La película tiene su talón de Aquiles, y al mismo tiempo su rasgo más radical y distintivo, precisamente en esto que decimos: en una construcción narrativa volcada en la reiteración de la actividad criminal de la pareja protagonista. No hay una descripción psicológica matizada, no hay un interés destacable por ilustrar facetas de la cotidianidad de la pareja, algo que explique de dónde vienen y a dónde van (aunque esto último es fácil de adivinar). La película, una vez abierto el melón en esa escena perturbadora que hemos comentado antes, seguirá su progresión encadenando un crimen tras otro, ganando en intensidad pero ofreciendo pocas recompensas a un espectador que puede acabar fatigado/asqueado ante tanta muestra de idéntica violencia fetichista (el protagonista apuñala a sus víctimas en la vagina con un cuchillo de pastelero, ante la mirada fascinada de su novia; la sangre como único elemento capaz de vencer una impotencia patológica y el arma blanca como obvio símbolo fálico y castigador). No hay que olvidar, llegados a este punto, que estamos ante una pinku eiga, es decir, una obra erótica fuertemente codificada y orientada a satisfacer las apetencias morbosas y onanistas de un público que reclama precisamente eso, incluso por encima de unas consideraciones artísticas que luego pueden existir en mayor o menor grado. Por esto mismo, la radicalidad de Assault! Jack the Ripper parece más fruto de la pereza que una decisión deliberada: la narración se acaba pareciendo demasiado a una sucesión de estampas de crueldad que uno debe recorrer como quien transita pantallas en un videojuego.
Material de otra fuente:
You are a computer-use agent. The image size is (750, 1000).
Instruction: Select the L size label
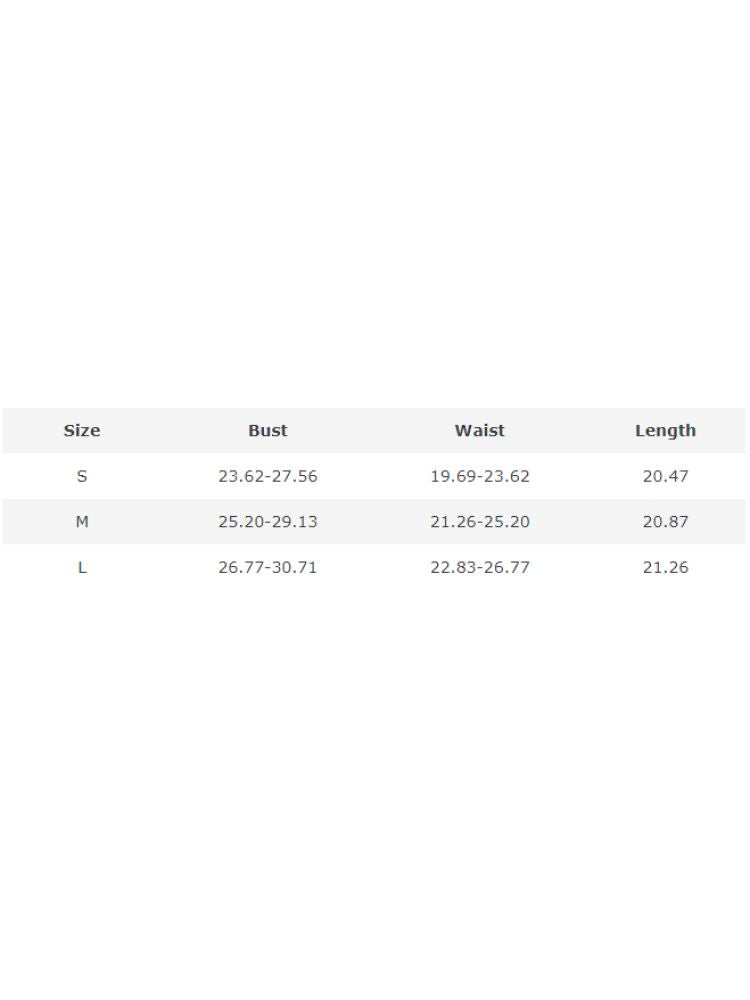[x=82, y=567]
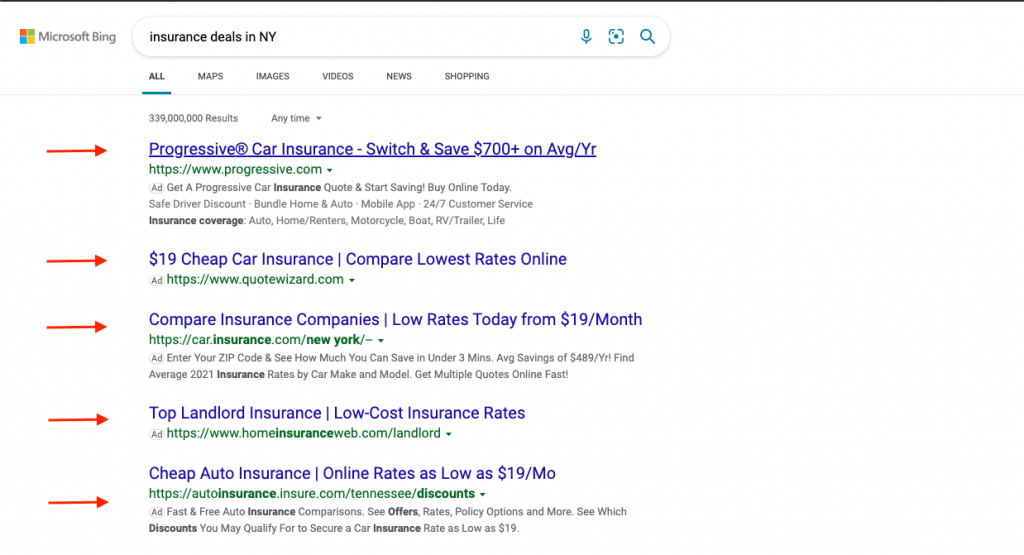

No obstante, la naturaleza casi abstracta del relato (en el que la revelación erotanática lo acaba devorando todo), así como otros detalles que la distinguen del resto de producciones pinku de su tiempo (la ausencia absoluta de humor, una presencia femenina problemática que acusa aún más si cabe el tono misógino del conjunto) hacen de ella una obra estimulante y diferente, probablemente difícil de ver para cierto público poco ducho en un cine más extremo (el resto, considerando que Hasebe nunca muestra explícitamente las agresiones, sabrá tolerarla perfectamente), pero también capaz de fascinar con su crónica realista de una mente perturbada atrapada en una espiral homicida cada vez más temeraria. Asimismo, Hasebe se sitúa por encima de la media a la hora de filmar la violencia con un arrojo fuera de toda duda, pero también con pinceladas de imaginación escénica (la escena que transcurre en la bolera es especialmente notable) en las que la estética cuidada no merma el carácter revulsivo de sus imágenes, algunas de ellas realmente perturbadoras. Una oportunidad, en suma, de sumergirse durante poco más de una hora en la cabeza de un pobre diablo que, como el bueno de Jack, declaró la guerra al cuerpo femenino, en el caso que nos ocupa para camuflar cobardemente su propia debilidad.